Latest update Sep. 6, 2019
This is an account for the most significant parts of my research. I have left out some supervised work where my contribution has been minor.
This is what I did for my PhD. Systolic arrays is a concept invented by H.T. Kung shortly before 1980. The concept was born out of the fact that the laws of nature eventually would limit (1) the speed of single processors, leaving parallelisation as the only way to increase hardware performance, and (2) the cost of communication between parallel processors would be strongly dependent on the physical distance between them.
Systolic arrays are thus highly regular, special purpose processor arrays where the simple processors are connected to their nearest neighbours only. This gives rise to various mesh-connected structures, not unlike modern mesh-connected many-core processors. Each processor is specialised to perform some simple operation, like the SAXPY (multiply-and-add) operation. The basic systolic array is synchronous, where at each clock cycle each processor will read its input, perform its operation, and write the result(s) to its outputs. Thus the term "systolic" - where data is being "pumped" through the array in analogy with the heart pumping blood through the body. There is no control except the timing and location of the appearance of the input data. Thus, systolic arrays are apt to process highly predictable and regular parallel algorithms. Such algorithms are found especially within linear algebra, but systolic algorithms have been proposed also for tasks like signal processing, sorting, and computation of transitive closure.

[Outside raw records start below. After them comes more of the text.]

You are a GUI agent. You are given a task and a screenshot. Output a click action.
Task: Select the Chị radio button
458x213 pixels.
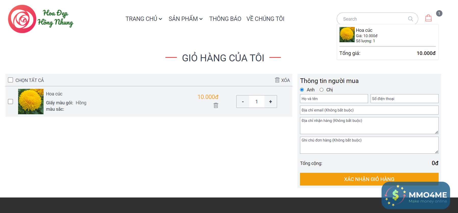322,90
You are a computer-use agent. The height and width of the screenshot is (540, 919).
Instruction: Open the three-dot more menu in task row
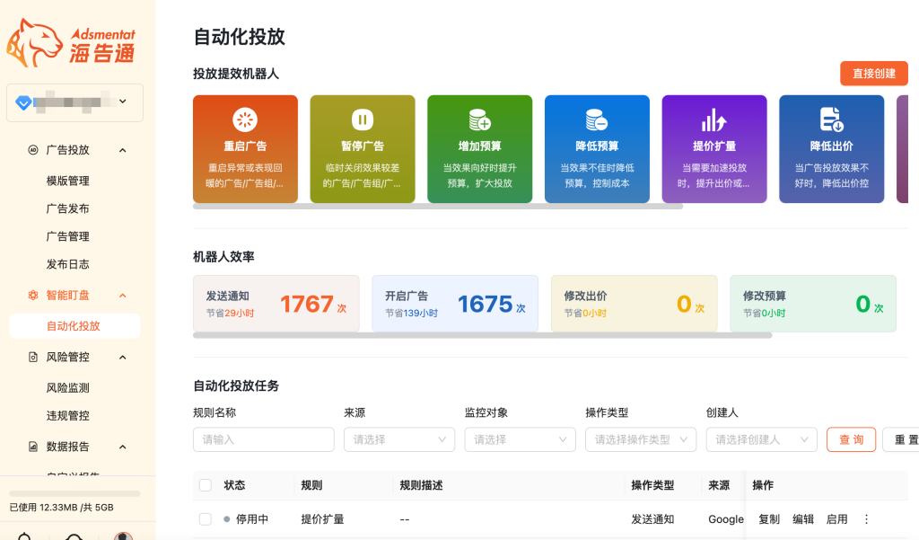click(866, 519)
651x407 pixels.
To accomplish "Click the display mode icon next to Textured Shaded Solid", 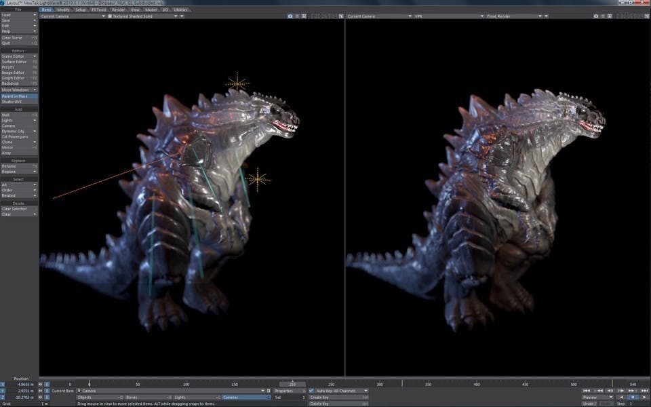I will pos(109,16).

How can systolic algorithms be systematically designed? And how can a systolic array be designed that implements a particular systolic algorithm? An approach to this is to consider the problem as a DAG scheduling problem, where the nodes are computations and the edges represent data dependencies where some output from a computation is used as input to another. Each node will then be assigned a time when it is executed, and a location (processor) where this takes place: these assignments are called space-time mappings. The assignment is done subject to causality constraints (data must be produced before being used), communication constraints (communicated data must have enough time to propagate through the network from its production to its use(s)), and possible other constraints. The non-causal constraints can either arise from an existing systolic array, or provide design constraints on a systolic array to be synthesised: in the latter case, an array supporting the space-time mapping can be obtained through a projection along the time axis.
An explicit representation of DAG and space-time mapping would be prohibitively large for the kinds of massively parallel computations typically considered for systolic arrays. Fortunately these algorithms and mappings tend to have a regular structure, which makes it possible to have compact symbolic representations. Very common is to describe the steps in the computation by some recursion equation where the recursion argument is an integer vector ranging over an index set that is represented by a polyhedron. As the dimensionality of the index set often is low, like 2 or 3, these polyhedra will provide a very compact representation.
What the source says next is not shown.